Foto: Reuters / Ronen Zvulun

Der starke Sommerwind wirbelt mächtig Sand auf, hier oben auf dem Beobachtungspunkt Hasaka auf den Golanhöhen, von wo aus der Sanitätsoffizier Tomer Koller – olivgrüne Uniform, angegraute Haare, die Waffe um die Brust gehängt – in Richtung Syrien blickt. Dort unten, wenige Hundert Meter vom Grenzzaun entfernt, haben sich syrische Flüchtlinge in einer Ansammlung von Zelten nahe den Dörfern Birajam und Bariqua niedergelassen. Entlang der Grenze, so erklärt Koller, gebe es bis zu 15.000 Flüchtlinge.

Grund für die steigenden Zahlen in den vergangenen Wochen war jene Offensive, die syrische Regierungstruppen mit Hilfe Russlands Mitte Juni auf die Region Daraa in Südsyrien gestartet hatten und die am Donnerstag mit der kompletten Einnahme durch syrische Kräfte endete. Dort, wo sich bislang eine der letzten Rebellenhochburgen befand, begann vor sieben Jahren der syrische Bürgerkrieg. Nach Uno-Angaben mussten zunächst mehr als 320.000 Menschen ihre Häuser verlassen – zehntausende sind Berichten zufolge mittlerweile wieder in die Region zurückgekehrt, nachdem Rebellentruppen am Freitag zugesagt hatten, ihre Waffen niederzulegen. Das entsprechende Abkommen mit dem Assad-Regime wurde mit russischer Hilfe geschlossen.

Für Oberstleutnant Koller steht fest: "Sie kommen aus zerstörten Häusern. Familien werden getötet oder verletzt.
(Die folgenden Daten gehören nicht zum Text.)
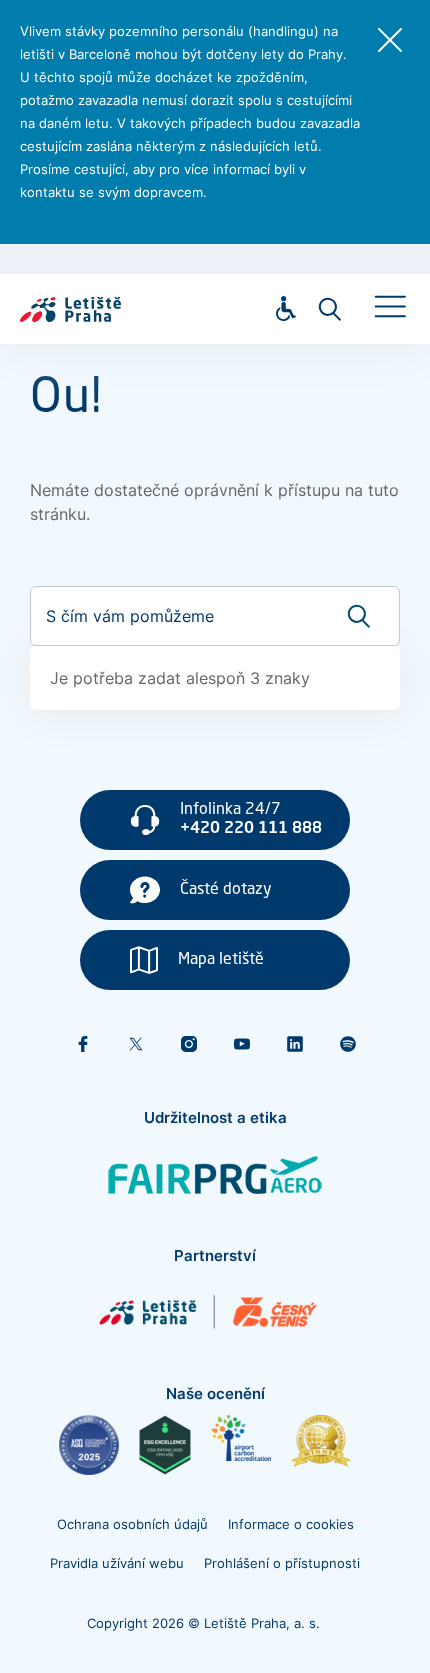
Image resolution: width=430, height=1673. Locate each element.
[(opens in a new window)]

Du kannst hier nicht stehen und nichts tun." Und so handelt Israel, obwohl Syrien offiziell Feindesland ist und die beiden Staaten nie Frieden geschlossen haben. "Wir leisten humanitäre Hilfe, so schnell und so viel wie möglich." Seit Tagen schafft die Armee verstärkt Nahrungsmittel, Zelte, Benzin, Kleidung, und Medizin über die Grenze, finanziert von israelischen, amerikanischen und europäischen NGOs. Verwundete Syrer lässt Israel ins Land, um sie in Krankenhäusern zu behandeln.

Taktisches Kalkül

Doch hinter der humanitären Hilfe im Zuge der Operation "Guter Nachbar" der israelischen Armee steckt nicht nur Nächstenliebe, sondern auch Eigeninteresse, erklärt Oberstleutnant Koller: "Wir versuchen, ihnen mehr und mehr Equipment zu geben, damit sie auf der anderen Seite bleiben und dort Zeltdörfer errichten und nicht nach Israel kommen." Das bestätigte auch Verteidigungsminister Avigdor Lieberman via Twitter: Man beobachte die Lage in Syrien und werde Israels Sicherheitsinteressen wahren. "Wie immer sind wir bereit, humanitäre Hilfe an Zivilisten, Frauen und Kinder zu liefern, aber wir werden keine syrischen Flüchtlinge auf unserem Gebiet akzeptieren."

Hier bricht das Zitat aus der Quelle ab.